Here, Hoffman's actions were reasonable under the totality of the circumstances. Hoffman did not inquire what Yohn wanted done with the motorcycle because Yohn was seriously injured in the crash and required medical attention at the scene. Hoffman did not want to interfere with Yohn receiving the necessary medical attention-a far more pressing matter than the disposition of the motorcycle. Yohn's injuries were so serious he had to be taken by ambulance to the hospital where he received several tests for head trauma, and it was determined he suffered a broken wrist, a broken collar bone, and other serious injuries. Accordingly, Hoffman's decision to proceed with his accident investigation and wait to speak to Yohn at the hospital was reasonable.
Similarly, Hoffman reasonably limited his discussion with German to Yohn's condition and whereabouts. He had no reason to know German was the registered owner because, at the time, dispatch was determining who owned the motorcycle, and Hoffman did not recall whether German even gave her name. German did not tell Hoffman she was the registered owner; she did not ask about or discuss arranging for a tow on her own; and she did not appear to be equipped to transport the motorcycle, which was inoperable as a result of the crash. In fact, the motorcycle was leaking fuel when Hoffman arrived on scene. At the time German arrived, Hoffman had already requested a tow through dispatch and may have already completed the inventory search, although he was uncertain when he completed the inventory.
Hoffman reasonably determined the motorcycle needed to be impounded because (1) it had been in an accident and Yohn did not appear to be in a condition to decide what to do with it, and (2) as a result of the accident, it was either inoperable or so mechanically defective it presented a danger to others on the roadway. See Shelton, 278 Kan. at 294. At the time Hoffman requested the tow, Yohn was being transported to the hospital and no one was present to take possession of the motorcycle. Hoffman also had no indication Yohn did not want the motorcycle towed. Hoffman further testified the inventory search was done pursuant to KHP's established policies. And the district court admitted KHP's written policies regarding inventory searches into evidence at the suppression hearing.

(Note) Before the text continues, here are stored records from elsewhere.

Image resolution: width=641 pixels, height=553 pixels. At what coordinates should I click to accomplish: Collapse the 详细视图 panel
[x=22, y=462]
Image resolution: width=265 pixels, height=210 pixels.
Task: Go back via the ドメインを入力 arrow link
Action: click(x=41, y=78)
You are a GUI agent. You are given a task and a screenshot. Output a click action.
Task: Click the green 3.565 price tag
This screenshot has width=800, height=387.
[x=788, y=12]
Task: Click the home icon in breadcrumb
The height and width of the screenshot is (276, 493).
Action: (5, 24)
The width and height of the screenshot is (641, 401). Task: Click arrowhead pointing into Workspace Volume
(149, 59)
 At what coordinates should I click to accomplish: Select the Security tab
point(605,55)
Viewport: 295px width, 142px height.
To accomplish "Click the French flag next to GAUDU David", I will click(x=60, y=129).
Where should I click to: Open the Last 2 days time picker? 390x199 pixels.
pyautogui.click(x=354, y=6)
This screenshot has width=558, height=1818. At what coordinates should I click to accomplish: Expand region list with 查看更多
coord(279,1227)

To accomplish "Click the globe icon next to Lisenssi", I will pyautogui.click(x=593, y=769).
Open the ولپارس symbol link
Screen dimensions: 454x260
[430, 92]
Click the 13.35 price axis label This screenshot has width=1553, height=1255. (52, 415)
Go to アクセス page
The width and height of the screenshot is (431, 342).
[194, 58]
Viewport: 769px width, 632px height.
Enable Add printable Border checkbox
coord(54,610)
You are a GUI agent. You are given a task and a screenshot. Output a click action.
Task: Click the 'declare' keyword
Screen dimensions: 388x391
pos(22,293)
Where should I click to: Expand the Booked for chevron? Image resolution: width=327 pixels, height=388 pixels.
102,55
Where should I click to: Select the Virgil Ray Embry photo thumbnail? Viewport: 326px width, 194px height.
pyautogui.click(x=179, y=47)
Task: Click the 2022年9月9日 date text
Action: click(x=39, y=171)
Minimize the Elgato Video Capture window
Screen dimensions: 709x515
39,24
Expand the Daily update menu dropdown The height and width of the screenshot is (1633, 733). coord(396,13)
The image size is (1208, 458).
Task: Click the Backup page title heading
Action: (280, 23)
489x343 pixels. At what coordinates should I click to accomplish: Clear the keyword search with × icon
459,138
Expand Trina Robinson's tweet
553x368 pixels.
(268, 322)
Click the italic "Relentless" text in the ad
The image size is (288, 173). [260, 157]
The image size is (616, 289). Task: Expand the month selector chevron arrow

On appeal, Yohn does not argue the inventory search was not authorized by or done in accordance with KHP policy. Rather, he argues it was unreasonable to impound the motorcycle. But the district court found the decision to impound the motorcycle was reasonable, the search was valid, and Hoffman was not using the inventory search as an investigatory ruse. We find the State met its burden to show Hoffman's decision to impound the motorcycle was reasonable under the totality of the circumstances and the inventory search was properly conducted in accordance with KHP's established policies.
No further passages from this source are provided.